[Исходный фрагмент]:
Русский Журнал / Круг чтения /
www.russ.ru/krug/20010301.html

Кухонная герменевтика 1
Андрей Левкин

Дата публикации:  1 Марта 2001
Проект предполагает примерно десятка два рецензий. Разумеется, заявляется некая новизна, а иначе бы и зачем. Тексты не оцениваются исходя из их качества - худ. достоинств, общественного смысла. Не принимаются в расчет свойства авторов. О ком (о чем) тогда вообще говорить? Об особенностях пишущего аппарата, произведшего текст. Об авторском агенте письма, его големе.

Tак как эта история - первая, ей надо быть еще и истолкованием того, о чем только что сказано. Фактурным, что ли, примером, - для чего он взят максимально близким заявке. Конечно, Владимир Сорокин, "Пир".

[Предоставленные записи]:
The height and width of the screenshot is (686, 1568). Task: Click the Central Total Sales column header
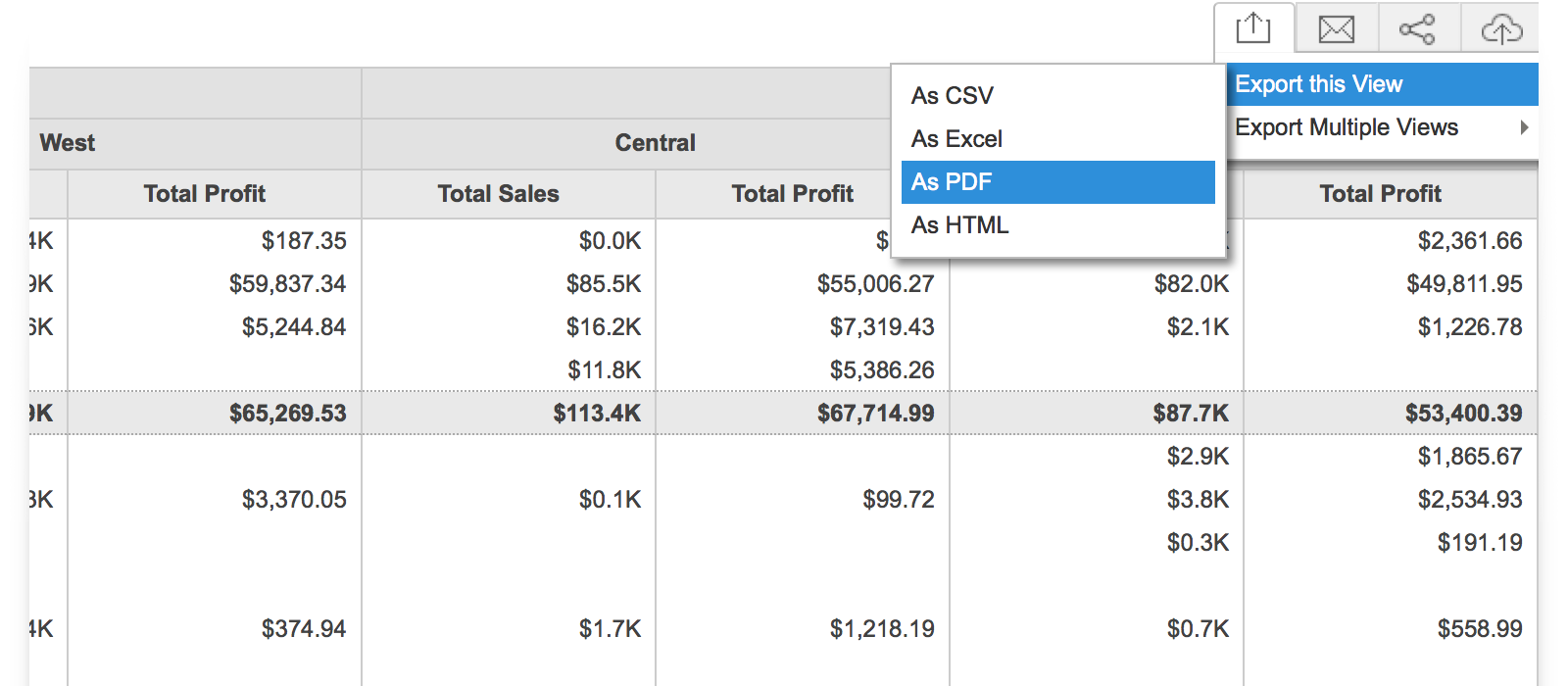click(498, 194)

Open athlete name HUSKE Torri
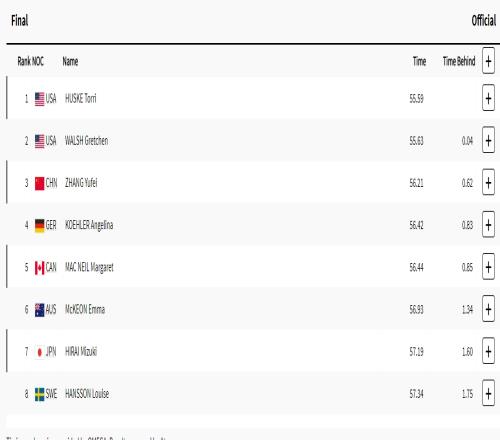81,98
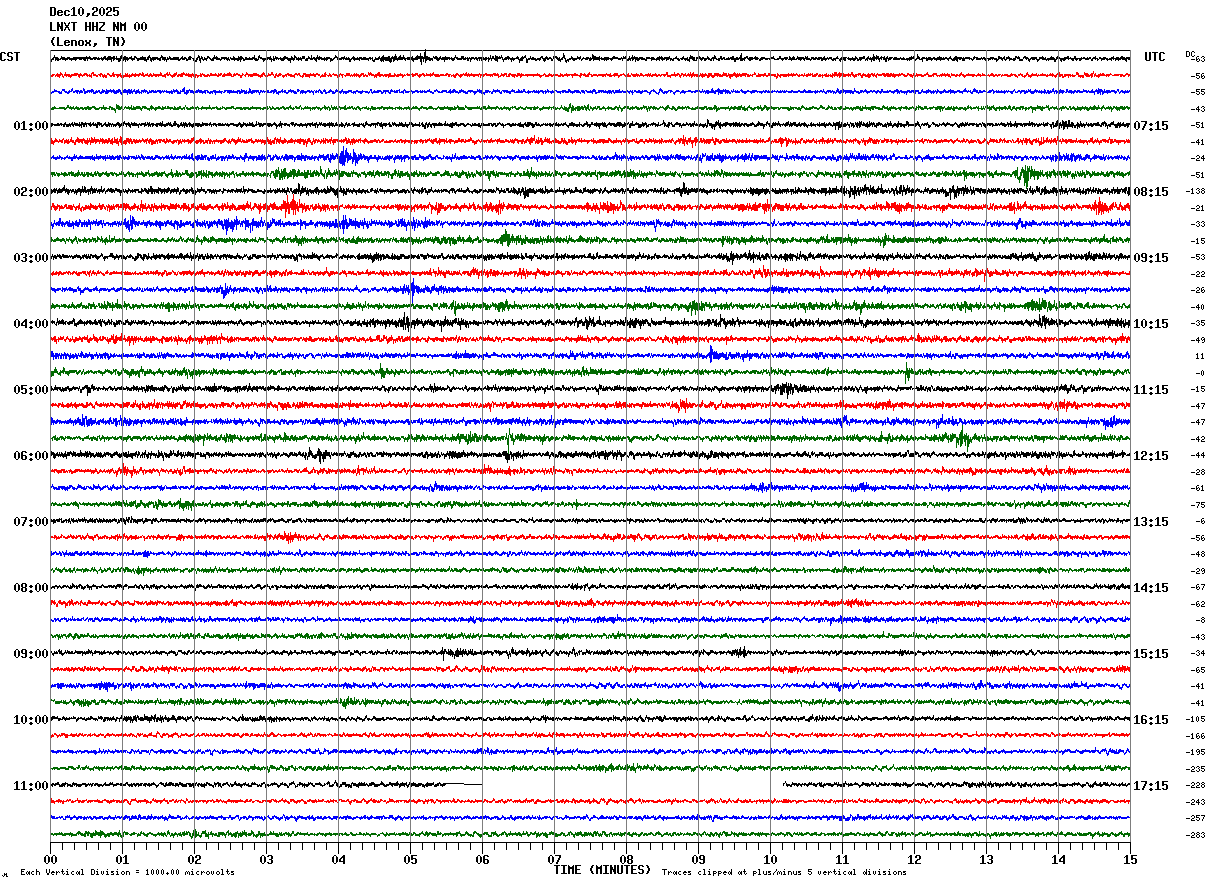
Task: Click the 01:00 CST time label
Action: 31,126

[Что сделать]:
1. Перескажите короче, в виде списка, абзац фрагмента о проекте рецензий, начинающийся словами «Проект предполагает». Сохраните его главные положения.
2. Продолжите фрагмент о проекте рецензий с того места, на котором он заканчивается.

[Ответы]:
1.
- Проект включает около двух десятков рецензий и заявляет определенную новизну.
- Тексты оцениваются не по качеству, то есть не по художественным достоинствам и не по общественному смыслу.
- Свойства авторов не учитываются.
- Предмет разговора составляют особенности пишущего аппарата, который произвел текст: авторский агент письма, его голем.

2.
Взят Сорокин не по прямой причине родства с медгерменевтами - тогда бы уж удобней Пепперштейн, тот как литератор - дилетант, у него было бы все виднее: рефлексией первого импульса, физиологической. Причина выбора Сорокина другая, интуитивно понятная... сейчас поймем. Вообще, "пишущий аппарат" или "агент письма" выглядят дико, проще называть это големом автора. Итак, голем Сорокина, сделавший "Пир". Еще одна исходная позиция: в книге всегда есть дырка, через которую эта книга и вылезла на свет. И эта дырка и есть то нечто, с чем этот голем работает. Конечно, она не обязана быть предъявленной явно.

Первый текст, "Настя": небесно-красивую (авторскими стараниями, с которыми полагается согласиться) девушку Настю поедают в условиях русской дворянско-усадебной культуры: с ее полного согласия, в день ее 16-летия, к которому Настя, собственно, и готовилась (была приготовлена). Это вполне традиционный Сорокин, совпадающий с текстом чуть ли не двадцатилетней давности: про интеллигента, которого выманивают из леса на магнитофон с записью Высоцкого. Интеллигента там тоже, конечно, съели. Соответственно, новой дырки тут нет.

Второй текст, "Concretные", представляет чисто-птичий, то есть - промежуточный язык, что всегда хорошо, но и не более, чем радость от того, что слов на свете много. Это хорошая радость, но тут ее мало.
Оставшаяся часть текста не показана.